##### Extracted information #####
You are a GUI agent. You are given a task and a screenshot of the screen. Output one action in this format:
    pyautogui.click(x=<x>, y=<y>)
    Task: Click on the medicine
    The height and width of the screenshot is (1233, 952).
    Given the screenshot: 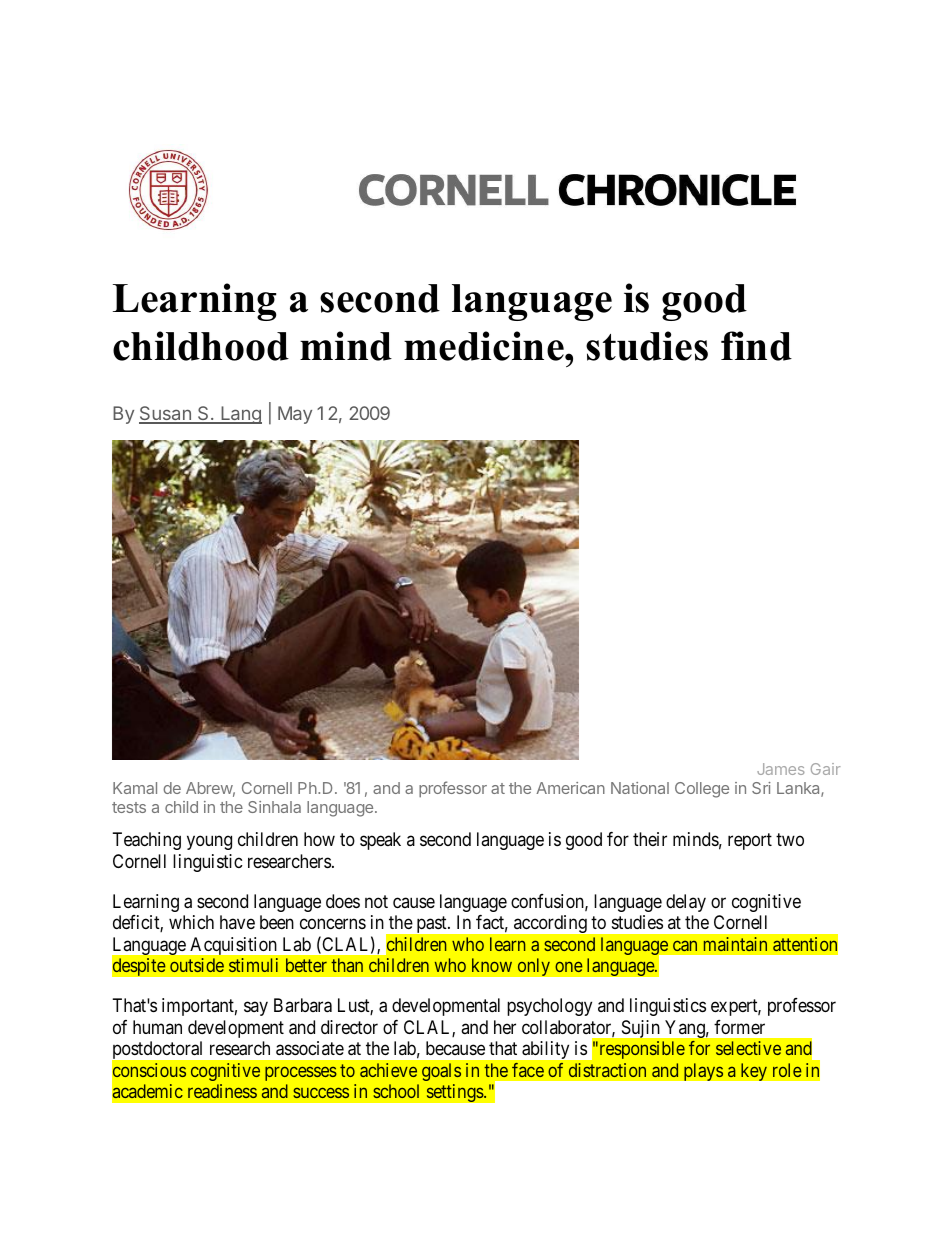 What is the action you would take?
    pyautogui.click(x=485, y=346)
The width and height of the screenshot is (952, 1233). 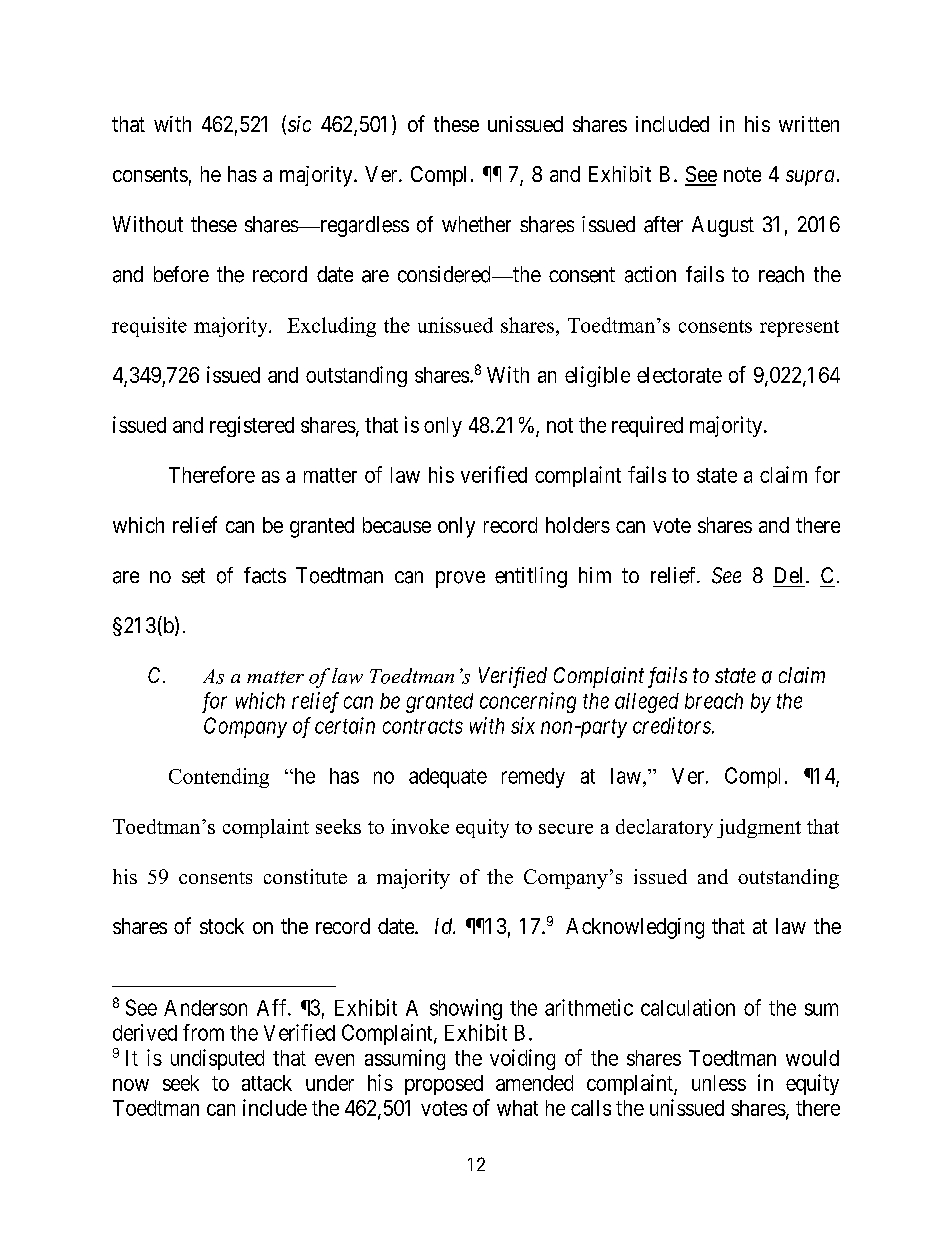 What do you see at coordinates (444, 1085) in the screenshot?
I see `proposed` at bounding box center [444, 1085].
#####
Do this: Can you reproduce the records from the start through the line containing "The height and", inclusive, with "medicine" swapped for "bandage" and nothing else changed?

Solution to the problem:
You are a GUI agent. You are given a task and a screenshot of the screen. Output one action in this format:
    pyautogui.click(x=<x>, y=<y>)
    Task: Click on the bandage
    The height and width of the screenshot is (1233, 952).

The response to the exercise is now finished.